When she was able to stand this no longer she became a collector of bad debts on one of South London’s roughest housing estates, where she was regularly threatened with physical violence. Sometimes she took me with her, because the men were less likely to attack a woman clutching a child’s hand. My fastidious sensibility made me loathe the stairwells, which smelled of old vegetables, and the bright lonely corridors with hidden families shut behind chained doors.

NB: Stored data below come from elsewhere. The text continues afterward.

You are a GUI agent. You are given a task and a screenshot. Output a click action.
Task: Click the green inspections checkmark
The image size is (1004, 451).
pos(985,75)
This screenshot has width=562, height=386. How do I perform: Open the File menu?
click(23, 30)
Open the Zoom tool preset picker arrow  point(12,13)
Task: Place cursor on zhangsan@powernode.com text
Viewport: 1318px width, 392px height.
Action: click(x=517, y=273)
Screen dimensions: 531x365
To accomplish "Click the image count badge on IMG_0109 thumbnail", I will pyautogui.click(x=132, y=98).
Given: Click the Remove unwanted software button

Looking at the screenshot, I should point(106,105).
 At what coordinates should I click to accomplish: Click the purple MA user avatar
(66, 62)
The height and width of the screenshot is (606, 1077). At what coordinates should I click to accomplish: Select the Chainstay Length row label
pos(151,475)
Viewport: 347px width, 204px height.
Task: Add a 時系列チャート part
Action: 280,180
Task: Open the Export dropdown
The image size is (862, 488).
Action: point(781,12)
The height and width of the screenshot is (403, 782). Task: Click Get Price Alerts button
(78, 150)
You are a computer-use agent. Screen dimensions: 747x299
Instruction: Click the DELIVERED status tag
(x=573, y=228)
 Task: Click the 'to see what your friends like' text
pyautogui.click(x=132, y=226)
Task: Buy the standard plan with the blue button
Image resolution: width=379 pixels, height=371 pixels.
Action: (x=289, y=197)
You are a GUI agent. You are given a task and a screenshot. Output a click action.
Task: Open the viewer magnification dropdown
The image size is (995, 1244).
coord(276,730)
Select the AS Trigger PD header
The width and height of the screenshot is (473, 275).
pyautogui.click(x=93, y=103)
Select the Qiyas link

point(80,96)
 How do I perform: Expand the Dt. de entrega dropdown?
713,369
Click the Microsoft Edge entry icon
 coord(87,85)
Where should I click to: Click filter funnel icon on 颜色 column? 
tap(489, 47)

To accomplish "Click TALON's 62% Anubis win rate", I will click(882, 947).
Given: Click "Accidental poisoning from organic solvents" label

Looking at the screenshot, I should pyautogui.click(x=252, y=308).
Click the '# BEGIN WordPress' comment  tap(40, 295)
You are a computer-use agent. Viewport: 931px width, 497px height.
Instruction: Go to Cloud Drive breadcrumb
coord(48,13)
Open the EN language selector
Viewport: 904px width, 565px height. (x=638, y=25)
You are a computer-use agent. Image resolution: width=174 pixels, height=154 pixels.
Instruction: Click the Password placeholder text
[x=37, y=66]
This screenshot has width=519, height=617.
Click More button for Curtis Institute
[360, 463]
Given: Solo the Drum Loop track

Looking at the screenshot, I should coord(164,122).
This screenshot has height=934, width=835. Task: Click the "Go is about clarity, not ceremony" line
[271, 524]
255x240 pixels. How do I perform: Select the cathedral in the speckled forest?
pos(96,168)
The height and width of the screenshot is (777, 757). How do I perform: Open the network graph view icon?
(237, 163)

As Kath was working, Bill took to getting his meals at his mother’s, not coming home until the end of the evening. My mother’s job was poorly paid – this was at a time when a wife could not take out hire purchase without her husband’s approval – and one morning she opened her purse to find sixpence. ‘This would appear to be our evening meal,’ she said, a statement of fact rather than complaint, but the butcher found a lamb bone he
had
shattered while cutting, and happily handed it to her. The meat was minced and served with peas, mash and gravy, a common post-war recipe that curiously falls below the radar of even the most basic English cookery books. Money was tight everywhere. Few families had accrued savings. It seemed to matter less then, though, because there wasn’t much to buy. Those who had grown up through the War were suspicious of luxury, and recipes were largely based on energy value, not taste.

While we ate in silence, we listened to a terrible BBC radio play – full of crystal accents, tinkling tea cups and ostentatiously clicked doors – although concentrating must have been a trial for my parents as I kept asking questions about the plot.